5.2    Het hof stelt voorop dat de tuchtrechter het handelen of nalaten van de advocaat over wie wordt geklaagd, dient te toetsen aan de norm van artikel 46 Advocatenwet. De gedragsregels voor advocaten kunnen daarbij een richtlijn vormen, maar de tuchtrechter is daaraan niet gebonden. Overigens kunnen die regels, gezien het open karakter van de wettelijke normen, daarbij wel van belang zijn. Of het niet naleven van een bepaalde gedragsregel ook tuchtrechtelijk verwijtbaar handelen oplevert, hangt af van de feitelijke omstandigheden en wordt door de tuchtrechter per geval beoordeeld. De raad heeft overwogen dat van een behoorlijk handelend advocaat mag worden verwacht dat hij de wederpartij van zijn cliënt niet rauwelijks dagvaardt, maar dat hij deze vooraf informeert en in de gelegenheid stelt om vrijwillig aan de vordering van de cliënt te voldoen, dan wel een regeling in der minne te treffen. Met de raad is het hof van oordeel dat verweerster hieraan ruimschoots heeft voldaan middels haar brieven van 3 februari en 13 april 2016. Van rauwelijks dagvaarden is geen sprake, noch van enig op het Nederlands procesrecht gegrond verbod om tot dagvaarden over te gaan gelet op de verweren van klager. Verweerster mocht en kon zich voor de bevoegde rechter op het standpunt stellen dat haar cliënt een vordering op klager had. Klager heeft zich daartegen kunnen verweren. Van die gelegenheid heeft klager blijkens het vonnis van de kantonrechter van 22 maart 2017 gebruik gemaakt door in persoon te procederen. Van het onnodig op kosten jagen van klager is geen sprake. Dat verweerster na haar sommatiebrieven en haar brief met toelichting aan klager ervoor heeft gekozen niet meer te reageren op de brief van 10 mei 2016 van de door klager ingeschakelde advocaat, is een keuze die verweerster evenmin tuchtrechtelijk kan worden verweten.

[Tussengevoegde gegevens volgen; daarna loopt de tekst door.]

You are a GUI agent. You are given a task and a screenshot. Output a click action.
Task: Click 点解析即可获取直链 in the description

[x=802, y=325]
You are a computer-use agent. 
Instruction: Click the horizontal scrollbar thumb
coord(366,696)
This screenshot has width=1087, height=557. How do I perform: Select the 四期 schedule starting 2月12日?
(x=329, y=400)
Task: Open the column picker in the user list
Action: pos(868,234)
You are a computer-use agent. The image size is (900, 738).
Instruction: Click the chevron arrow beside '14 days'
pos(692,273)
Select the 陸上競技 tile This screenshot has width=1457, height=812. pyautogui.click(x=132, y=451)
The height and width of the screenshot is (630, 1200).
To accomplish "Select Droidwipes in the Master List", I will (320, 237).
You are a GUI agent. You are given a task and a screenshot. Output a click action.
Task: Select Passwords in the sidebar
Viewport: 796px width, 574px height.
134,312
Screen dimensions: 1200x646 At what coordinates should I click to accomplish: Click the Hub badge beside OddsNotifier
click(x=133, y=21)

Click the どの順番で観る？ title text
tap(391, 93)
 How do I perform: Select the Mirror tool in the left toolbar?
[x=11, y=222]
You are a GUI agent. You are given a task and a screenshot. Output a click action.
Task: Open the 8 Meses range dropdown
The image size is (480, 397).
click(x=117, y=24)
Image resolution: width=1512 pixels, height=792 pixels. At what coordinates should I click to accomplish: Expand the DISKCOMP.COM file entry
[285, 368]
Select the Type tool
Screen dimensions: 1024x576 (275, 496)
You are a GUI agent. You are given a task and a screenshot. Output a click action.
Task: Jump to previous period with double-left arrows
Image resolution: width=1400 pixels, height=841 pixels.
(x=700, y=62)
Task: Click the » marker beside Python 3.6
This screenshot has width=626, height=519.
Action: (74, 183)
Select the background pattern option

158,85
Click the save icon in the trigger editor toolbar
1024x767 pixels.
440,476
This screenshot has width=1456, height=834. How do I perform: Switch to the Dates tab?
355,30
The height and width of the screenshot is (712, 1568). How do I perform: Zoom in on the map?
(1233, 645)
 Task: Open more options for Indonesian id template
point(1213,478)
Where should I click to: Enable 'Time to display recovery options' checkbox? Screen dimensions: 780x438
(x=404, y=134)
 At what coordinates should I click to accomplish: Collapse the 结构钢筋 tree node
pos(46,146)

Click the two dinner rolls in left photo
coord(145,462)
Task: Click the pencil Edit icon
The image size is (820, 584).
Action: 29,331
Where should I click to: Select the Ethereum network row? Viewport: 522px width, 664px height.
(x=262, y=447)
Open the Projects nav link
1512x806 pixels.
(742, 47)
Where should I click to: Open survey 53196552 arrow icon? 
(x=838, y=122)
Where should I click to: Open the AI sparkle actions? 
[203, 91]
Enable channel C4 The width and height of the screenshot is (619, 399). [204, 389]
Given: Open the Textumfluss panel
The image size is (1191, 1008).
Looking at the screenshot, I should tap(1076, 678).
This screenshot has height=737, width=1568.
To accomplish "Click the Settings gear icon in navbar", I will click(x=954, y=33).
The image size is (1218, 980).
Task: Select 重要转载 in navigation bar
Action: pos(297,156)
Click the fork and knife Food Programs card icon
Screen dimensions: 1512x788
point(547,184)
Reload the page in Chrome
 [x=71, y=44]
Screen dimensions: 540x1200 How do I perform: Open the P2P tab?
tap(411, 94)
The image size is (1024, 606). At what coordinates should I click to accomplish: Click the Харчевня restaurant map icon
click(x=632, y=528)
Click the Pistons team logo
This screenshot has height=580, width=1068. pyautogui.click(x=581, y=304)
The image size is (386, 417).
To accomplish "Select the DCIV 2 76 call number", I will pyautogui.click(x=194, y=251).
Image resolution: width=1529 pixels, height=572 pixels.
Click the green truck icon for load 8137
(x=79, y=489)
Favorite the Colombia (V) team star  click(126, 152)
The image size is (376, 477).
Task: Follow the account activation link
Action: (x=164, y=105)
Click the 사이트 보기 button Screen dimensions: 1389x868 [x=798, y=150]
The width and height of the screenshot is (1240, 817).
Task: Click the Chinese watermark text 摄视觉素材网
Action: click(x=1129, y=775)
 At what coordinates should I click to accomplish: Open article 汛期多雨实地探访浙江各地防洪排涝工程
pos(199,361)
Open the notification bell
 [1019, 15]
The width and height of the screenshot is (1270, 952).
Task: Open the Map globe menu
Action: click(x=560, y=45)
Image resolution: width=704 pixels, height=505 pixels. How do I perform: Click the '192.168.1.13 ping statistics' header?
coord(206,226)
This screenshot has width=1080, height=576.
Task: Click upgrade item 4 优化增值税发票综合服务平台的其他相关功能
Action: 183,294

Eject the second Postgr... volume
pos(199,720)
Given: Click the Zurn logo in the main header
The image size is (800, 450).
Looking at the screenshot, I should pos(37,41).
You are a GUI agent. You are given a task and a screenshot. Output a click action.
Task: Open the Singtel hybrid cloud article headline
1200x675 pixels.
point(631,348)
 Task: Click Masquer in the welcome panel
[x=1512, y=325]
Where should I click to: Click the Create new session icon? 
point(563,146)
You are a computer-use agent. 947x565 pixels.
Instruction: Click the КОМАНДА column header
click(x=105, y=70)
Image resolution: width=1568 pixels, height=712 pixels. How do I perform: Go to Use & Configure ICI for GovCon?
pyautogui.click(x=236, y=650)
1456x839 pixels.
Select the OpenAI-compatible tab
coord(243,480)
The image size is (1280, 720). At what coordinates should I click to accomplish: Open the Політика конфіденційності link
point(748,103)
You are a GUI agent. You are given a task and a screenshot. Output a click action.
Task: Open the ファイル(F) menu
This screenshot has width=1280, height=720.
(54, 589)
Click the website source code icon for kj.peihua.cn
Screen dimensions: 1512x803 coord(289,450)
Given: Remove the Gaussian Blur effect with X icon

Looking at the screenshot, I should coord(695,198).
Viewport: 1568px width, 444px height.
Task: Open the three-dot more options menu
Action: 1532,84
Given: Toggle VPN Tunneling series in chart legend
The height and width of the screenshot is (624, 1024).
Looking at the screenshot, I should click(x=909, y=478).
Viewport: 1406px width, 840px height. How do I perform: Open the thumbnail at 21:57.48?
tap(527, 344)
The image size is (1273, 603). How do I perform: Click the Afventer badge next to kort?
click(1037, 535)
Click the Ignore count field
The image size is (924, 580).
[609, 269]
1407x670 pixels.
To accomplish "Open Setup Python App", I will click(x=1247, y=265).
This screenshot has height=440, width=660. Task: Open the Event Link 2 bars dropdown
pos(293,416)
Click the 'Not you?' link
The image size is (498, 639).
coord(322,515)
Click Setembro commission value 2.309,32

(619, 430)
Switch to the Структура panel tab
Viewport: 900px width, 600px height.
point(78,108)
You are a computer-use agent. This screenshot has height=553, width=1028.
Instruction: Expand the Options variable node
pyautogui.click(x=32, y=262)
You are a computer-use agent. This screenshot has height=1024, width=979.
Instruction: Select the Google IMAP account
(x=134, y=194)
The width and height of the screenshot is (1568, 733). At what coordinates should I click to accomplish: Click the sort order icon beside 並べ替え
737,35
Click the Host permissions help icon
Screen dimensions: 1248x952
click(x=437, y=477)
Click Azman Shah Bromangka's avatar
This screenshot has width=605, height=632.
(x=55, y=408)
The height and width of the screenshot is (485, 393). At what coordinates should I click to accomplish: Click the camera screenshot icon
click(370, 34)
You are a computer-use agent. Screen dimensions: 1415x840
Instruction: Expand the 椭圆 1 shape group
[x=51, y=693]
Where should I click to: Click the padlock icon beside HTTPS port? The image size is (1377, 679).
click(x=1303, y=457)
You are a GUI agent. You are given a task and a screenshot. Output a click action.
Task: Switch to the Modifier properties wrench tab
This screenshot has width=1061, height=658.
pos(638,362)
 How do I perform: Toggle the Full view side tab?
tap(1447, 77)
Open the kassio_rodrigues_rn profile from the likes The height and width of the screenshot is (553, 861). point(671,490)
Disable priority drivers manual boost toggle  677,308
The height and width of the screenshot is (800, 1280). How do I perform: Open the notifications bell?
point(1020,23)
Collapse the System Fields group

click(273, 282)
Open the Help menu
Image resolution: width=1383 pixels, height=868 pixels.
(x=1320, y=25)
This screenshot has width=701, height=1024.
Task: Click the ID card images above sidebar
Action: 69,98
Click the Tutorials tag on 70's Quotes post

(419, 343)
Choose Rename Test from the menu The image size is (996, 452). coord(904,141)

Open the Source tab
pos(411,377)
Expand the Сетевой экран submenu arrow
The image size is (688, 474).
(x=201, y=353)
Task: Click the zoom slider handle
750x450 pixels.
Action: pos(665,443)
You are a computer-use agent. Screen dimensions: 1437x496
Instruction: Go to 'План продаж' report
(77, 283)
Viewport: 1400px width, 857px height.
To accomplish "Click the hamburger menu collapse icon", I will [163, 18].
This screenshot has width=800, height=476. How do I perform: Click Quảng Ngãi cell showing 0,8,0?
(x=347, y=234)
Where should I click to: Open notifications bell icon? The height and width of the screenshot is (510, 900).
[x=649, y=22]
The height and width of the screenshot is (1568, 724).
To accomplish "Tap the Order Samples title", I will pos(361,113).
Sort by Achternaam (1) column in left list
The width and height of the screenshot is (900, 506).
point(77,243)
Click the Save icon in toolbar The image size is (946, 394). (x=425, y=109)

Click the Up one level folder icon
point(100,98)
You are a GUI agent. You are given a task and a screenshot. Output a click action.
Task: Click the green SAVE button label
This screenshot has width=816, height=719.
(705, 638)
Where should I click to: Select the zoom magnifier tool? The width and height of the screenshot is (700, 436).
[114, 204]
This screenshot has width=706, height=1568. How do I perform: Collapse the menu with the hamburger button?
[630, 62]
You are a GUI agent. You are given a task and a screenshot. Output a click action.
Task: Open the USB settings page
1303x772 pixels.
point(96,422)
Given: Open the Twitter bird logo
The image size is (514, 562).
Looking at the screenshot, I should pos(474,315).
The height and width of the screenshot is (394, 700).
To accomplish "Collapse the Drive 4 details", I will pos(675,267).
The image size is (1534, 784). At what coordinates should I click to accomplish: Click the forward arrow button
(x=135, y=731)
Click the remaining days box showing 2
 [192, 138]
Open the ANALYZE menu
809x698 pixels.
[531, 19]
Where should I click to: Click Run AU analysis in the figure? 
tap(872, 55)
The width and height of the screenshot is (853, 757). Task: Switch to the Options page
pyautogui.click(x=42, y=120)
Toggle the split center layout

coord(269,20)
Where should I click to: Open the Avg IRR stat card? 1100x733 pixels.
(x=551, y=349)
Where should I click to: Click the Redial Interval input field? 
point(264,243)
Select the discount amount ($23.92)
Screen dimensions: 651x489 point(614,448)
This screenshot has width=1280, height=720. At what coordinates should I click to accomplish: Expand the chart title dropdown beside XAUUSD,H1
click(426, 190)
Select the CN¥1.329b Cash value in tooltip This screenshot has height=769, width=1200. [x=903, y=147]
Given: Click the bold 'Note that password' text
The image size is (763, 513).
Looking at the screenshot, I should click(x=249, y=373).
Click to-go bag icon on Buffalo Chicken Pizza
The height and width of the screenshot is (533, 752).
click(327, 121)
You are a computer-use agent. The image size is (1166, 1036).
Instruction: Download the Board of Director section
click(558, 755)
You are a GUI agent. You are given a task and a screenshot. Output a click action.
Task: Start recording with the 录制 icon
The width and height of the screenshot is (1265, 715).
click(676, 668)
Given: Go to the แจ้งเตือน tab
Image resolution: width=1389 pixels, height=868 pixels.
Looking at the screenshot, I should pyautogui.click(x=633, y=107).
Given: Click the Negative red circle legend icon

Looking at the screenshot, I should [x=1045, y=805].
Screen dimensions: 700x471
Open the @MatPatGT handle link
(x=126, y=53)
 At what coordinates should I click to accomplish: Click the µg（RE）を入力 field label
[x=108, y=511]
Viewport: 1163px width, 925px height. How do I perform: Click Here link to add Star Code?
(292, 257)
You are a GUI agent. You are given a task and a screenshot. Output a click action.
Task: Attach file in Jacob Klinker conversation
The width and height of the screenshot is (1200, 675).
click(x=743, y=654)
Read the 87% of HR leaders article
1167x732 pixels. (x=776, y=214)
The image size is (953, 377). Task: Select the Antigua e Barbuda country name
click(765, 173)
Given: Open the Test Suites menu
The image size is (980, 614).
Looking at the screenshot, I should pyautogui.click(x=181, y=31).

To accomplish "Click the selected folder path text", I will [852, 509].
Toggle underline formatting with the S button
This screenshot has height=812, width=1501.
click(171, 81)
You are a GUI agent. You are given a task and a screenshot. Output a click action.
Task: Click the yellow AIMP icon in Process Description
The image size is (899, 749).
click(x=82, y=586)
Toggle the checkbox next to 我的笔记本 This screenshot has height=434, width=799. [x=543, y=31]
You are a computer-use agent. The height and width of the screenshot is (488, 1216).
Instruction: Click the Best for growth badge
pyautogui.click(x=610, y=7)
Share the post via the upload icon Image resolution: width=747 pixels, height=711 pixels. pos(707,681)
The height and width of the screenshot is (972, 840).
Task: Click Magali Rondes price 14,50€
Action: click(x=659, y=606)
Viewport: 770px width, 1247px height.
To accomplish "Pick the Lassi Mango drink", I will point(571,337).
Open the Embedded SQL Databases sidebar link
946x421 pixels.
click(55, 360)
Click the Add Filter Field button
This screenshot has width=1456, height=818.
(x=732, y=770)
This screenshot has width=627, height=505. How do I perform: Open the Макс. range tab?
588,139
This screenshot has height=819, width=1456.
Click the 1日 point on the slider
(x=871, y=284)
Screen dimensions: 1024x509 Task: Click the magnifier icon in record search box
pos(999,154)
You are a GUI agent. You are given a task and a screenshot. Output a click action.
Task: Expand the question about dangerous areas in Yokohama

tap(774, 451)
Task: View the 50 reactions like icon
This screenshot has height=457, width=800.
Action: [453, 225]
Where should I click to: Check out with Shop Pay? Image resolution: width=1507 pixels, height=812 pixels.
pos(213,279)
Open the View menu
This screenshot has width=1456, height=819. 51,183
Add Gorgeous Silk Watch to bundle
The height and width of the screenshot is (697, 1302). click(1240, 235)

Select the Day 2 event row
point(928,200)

5.3    Het voorgaande betekent dat de grieven van klager worden verworpen en dat de beslissing van de raad zal worden bekrachtigd.

BESLISSING

Het Hof van Discipline:

bekrachtigt de beslissing van 20 maart 2017 van de Raad van Discipline in het ressort ’s-Hertogenbosch, genomen onder nummer 16-975/DB/ZWB.

Aldus gewezen op 8 december 2017 door mr. G.J. Driessen-Poortvliet, voorzitter, en mrs. M.L. Weerkamp, G.R.J. de Groot, M. Pannevis en J.A. Schaap, leden, in tegenwoordigheid van mr. F.E. Oorburg-Hundscheid, griffier.

griffier                    voorzitter

De beslissing is op 5 februari 2018  in het openbaar uitgesproken en op 5 februari 2018 verzonden.